World faces growing challenge of water security

World faces growing challenge of water security

Water issues are no longer limited to developing countries. They are evolving as global challenges.

A recent historic drought in California, US, shows that every country can be vulnerable to a variety of water challenges.

Last week, California Gov. Jerry Brown ordered residents and businesses to cut their water usage by 25 per cent for the first time in the state's history to cope with severe water shortage, affected by the fourth straight year of drought.

The lack of clean fresh water is one of the most serious water problems in many countries.

Taiwan's farmers are concerned about the impact of the prolonged drought on their spring harvest.

Residents in Korea's northern Gyeonggi Province are short of drinking water, caused by a prolonged drought since last winter.

International relations experts say that behind the Iraq and Syrian conflicts is control over the limited water resources.

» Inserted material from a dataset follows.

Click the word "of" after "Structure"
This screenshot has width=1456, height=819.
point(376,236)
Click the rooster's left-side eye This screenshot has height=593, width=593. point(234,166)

More regions are expected to confront the water shortage issue in the near future. According to the World Water Development Report, released last month, the planet faces a 40 per cent shortfall in water supply in 15 years.

The report attributes causes of a surge in water consumption to accelerating urbanization, population growth and increasing demand for water for food production, energy and industry.

"Climate change, which causes extreme weather events like severe drought, also aggravates the imbalance between water supply and demand," said Jang Suk-hwan, a professor of civil engineering at Daejin University.

With water demand far exceeding supply, water security has become a more complicated issue as it is linked to food and energy sectors, the two most dependent sectors on water consumption.

"Countries have to consider how to manage water for sustainable growth and future prosperity," Jang said.

On the flip side of the coin, a worsening imbalance in water supply and demand is creating a variety of business opportunities.

With the water market being one of the world's fastest growing industries, some experts foresee it hitting $1 trillion as early as 2020. Finnish chemicals firm Kemira predicts Asia, whose water demand has surged amid continued economic and population growth, will lead the growth of the water market.

Riding on the high growth potential, global water giants like Veolia and Suez environment in Europe are stepping up their global penetration.

"In order to meet the needs and anticipate hydric stress situation, the solutions rely on control of ever increasingly advanced technologies and expertise such as desalinating seawater, regenerating water after use or developing the means for less water intensive agriculture," Thierry Mallet, executive vice president of Suez environment, said in an email interview. He is in charge of the innovation and business performance division at Suez, a leading France-based water business giant.

"(Like other industries), innovation is key for the success of our water businesses," he stressed.

A growing number of Korean conglomerates like Doosan, SK and LG, are also capitalizing on the "blue gold" market in their search for a new growth engine.

The seventh World Water Forum, the world's largest water-related event, will kick off on Sunday in Daegu, offering an opportunity for the public to learn about water-related issues and their solutions.

"Water is fragile. We must protect it, conserve it and develop alternative resources," the Suez executive said.